If much of the City’s business is unaffected by Brexit, there will remain some benefits to cross-border regulatory cooperation, but this does not have to be done in the context of a ‘deal’.

Mutual Recognition Agreements

The US trades with the EU under WTO terms, but that does not mean that the US has no agreements with the EU. The US, as with other non-EU states, has a mutual recognition agreement for goods standards to facilitate cross-border trade. EU/US Mutual recognition has now been extended to the insurance market, something that would interest the UK. This opens up a great opportunity for the UK and other non-EU states. While post-Brexit the UK will not be a party to the EU/US agreement, WTO rules work in our favour. Under GATS V11:2, the EU:

“…shall afford adequate opportunity for other interested Members to negotiate their accession to such an agreement or arrangement or to negotiate comparable ones with it.”

This means that the UK, could on Brexit, under the WTO, seek admittance to the mutual recognition agreement on insurance and all other agreements, giving it access to that aspect of the financial services regime.

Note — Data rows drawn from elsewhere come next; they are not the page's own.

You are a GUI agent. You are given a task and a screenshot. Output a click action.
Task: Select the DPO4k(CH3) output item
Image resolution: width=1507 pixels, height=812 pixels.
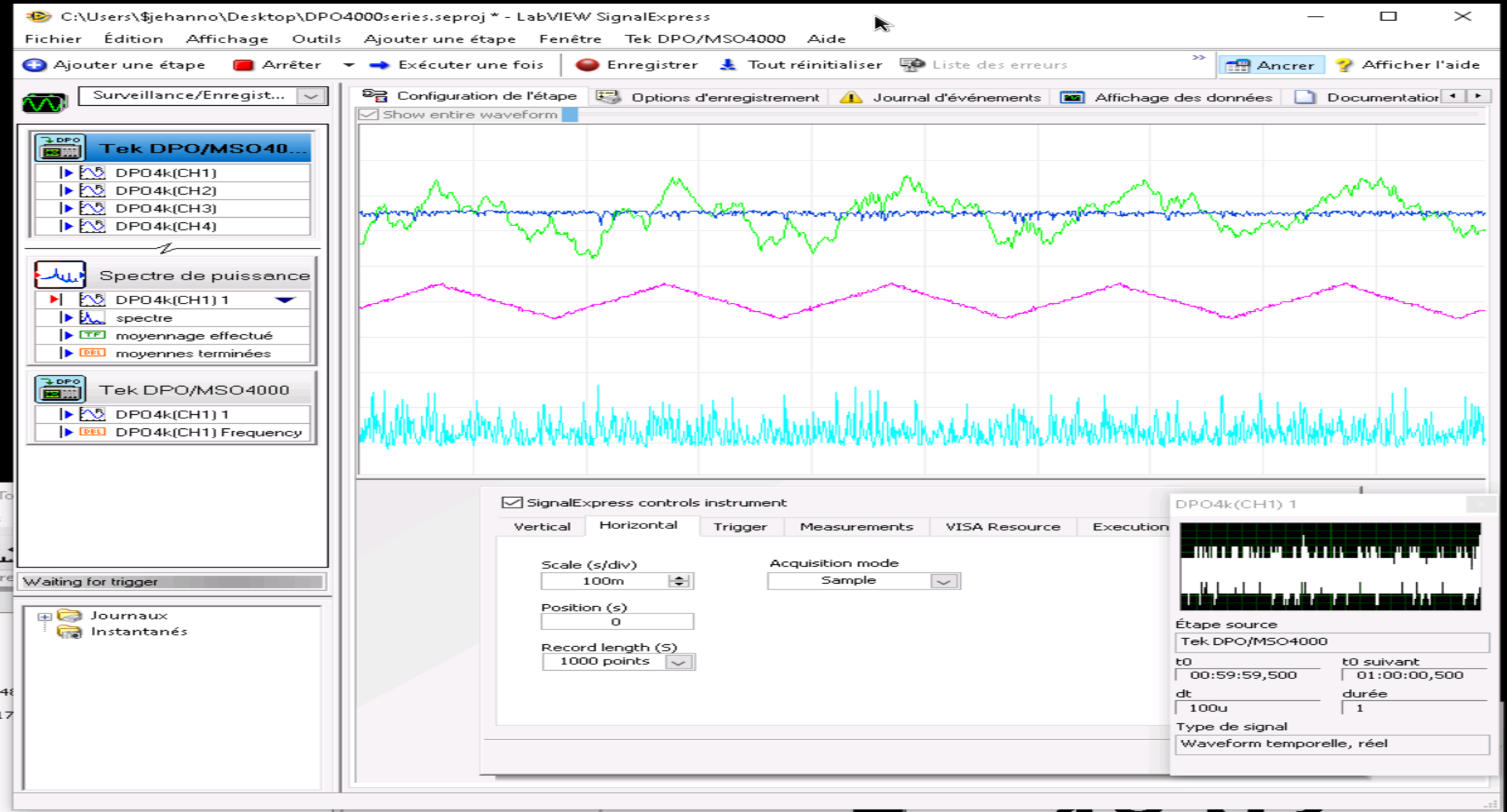(166, 208)
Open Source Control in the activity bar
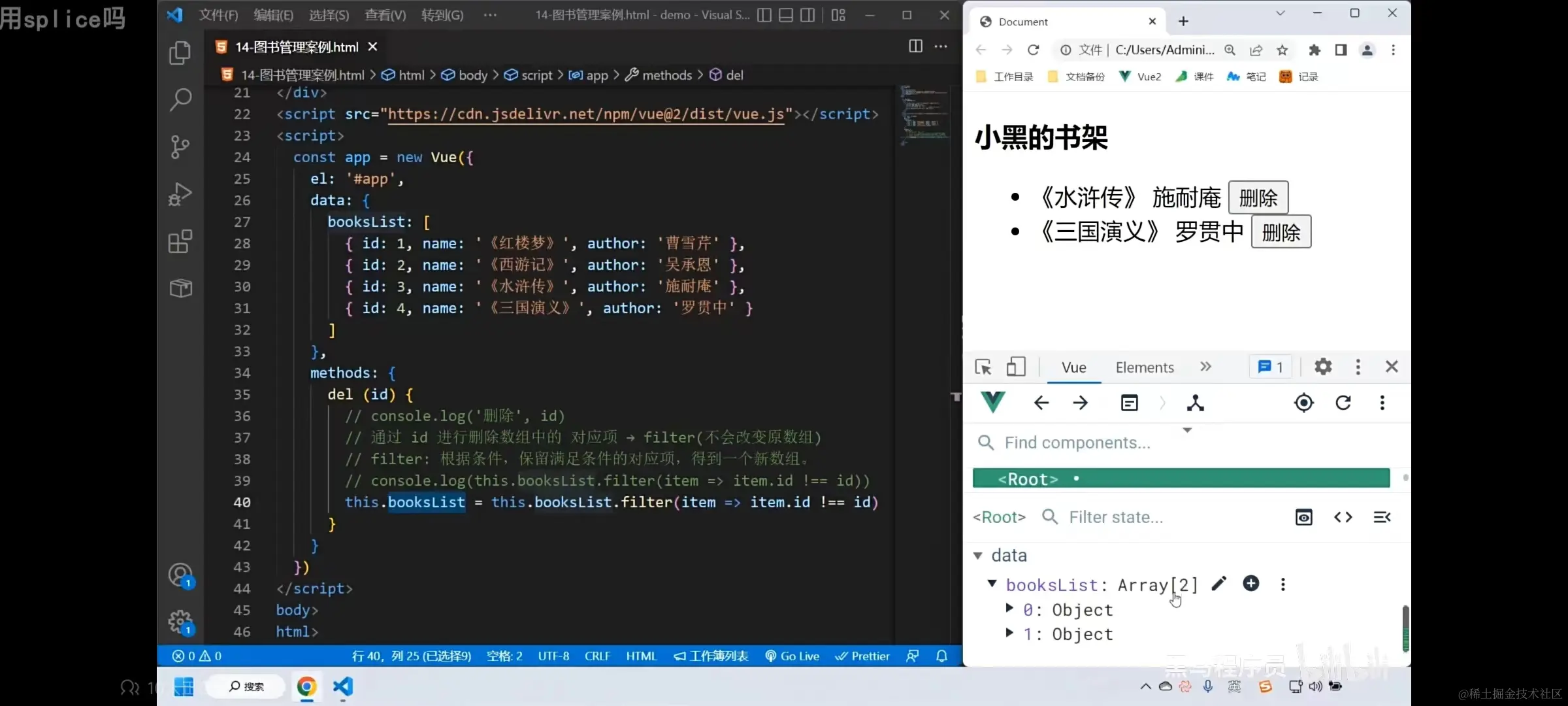The image size is (1568, 706). pos(180,146)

In short, the EU and UK can agree to cooperate on a mutual recognition basis – the principle has already been established.

Data agreements – an easily avoided cliff-edge

If Brexit need not present any problems to financial services, there is another area that does need careful thought: data. A technical but important subject that underpins how much of the e-commerce and other internet enabled business.

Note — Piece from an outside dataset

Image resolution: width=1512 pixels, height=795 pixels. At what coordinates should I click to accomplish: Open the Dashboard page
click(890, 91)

The EU’s current data regime is set by the 1995 Data Protection Directive, updated by the ePrivacy Directive (the Cookie Directive). This is due to be superseded next year by the EU’s General Data Protection Regulation (GDPR) – before Brexit.

Added to this new piece of regulation is the equally important EU/US agreement, the EU-US Privacy Shield that guarantees standards in the US. This makes it possible for EU companies to share data with the US – something vital to global data companies.

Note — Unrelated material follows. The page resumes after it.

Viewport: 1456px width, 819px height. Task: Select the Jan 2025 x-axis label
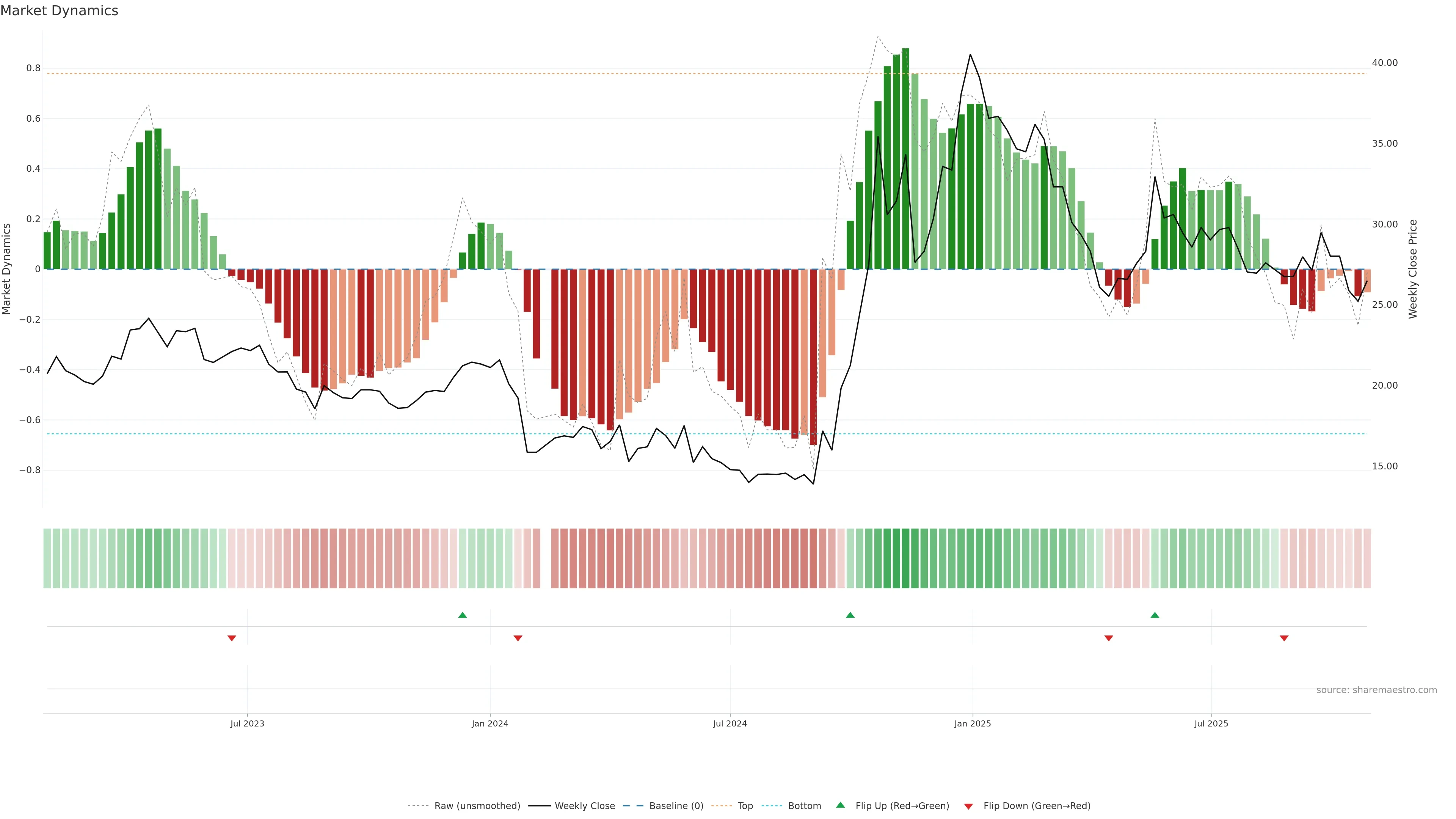[x=972, y=723]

To enable UK firms to continue to pass data across borders, the UK will need to agree a data agreement with the EU, and its own version of the EU-US privacy shield. This is vital – but is a standard agreement.

When it comes to the EU, there are already a list of states that are judged by the EU to offer “adequate” protection of data. This includes the US, but also states such as Argentina, Canada, New Zealand and Israel. Given that the UK will already have implemented the GDPR pre-Brexit, and will transpose it into UK law via the Great Repeal Bill, there seems little to stop the UK being deemed adequate immediately. Given existing UK and US co-operation on data, the same goes for a new UK/US privacy shield. It needs to be done without delay, but presents no foreseeable issues.

The risks of staying in the EU?

While much of the debate over the next two years will be on the manner in which the UK transitions to its new post-Brexit state, it is worth remembering that staying in the EU is not the risk-free nirvana some now claim it to be. For financial services, the UK has over decades fought, with some success, a rearguard action to prevent the worst protectionist instincts of some EU states. This alarming trend, as set out here, included an onslaught of regulations unsuited to the UK that had to be routinely watered down or obstructed at the cost of UK political capital.

This ability to fight off bad regulations may not have continued indefinitely had Britain remained in the EU – and the cumulative effect of those that escaped were already taking a toll. While it was ironic and telling that David Cameron’s failed renegotiation coincided with a climate generally favourable to the UK, a renewed Eurozone crisis and prolonged slow growth could at any moment have led it into Eurozone policies not suited and indeed hostile to the City. While all along the Eurozone would have had its new Qualified Majority of the votes, something Cameron’s deal failed to prevent.

Set against the risk of staying in the EU, the UK is now well-placed to trade with the EU and globally under WTO rules, with or without a ‘deal’.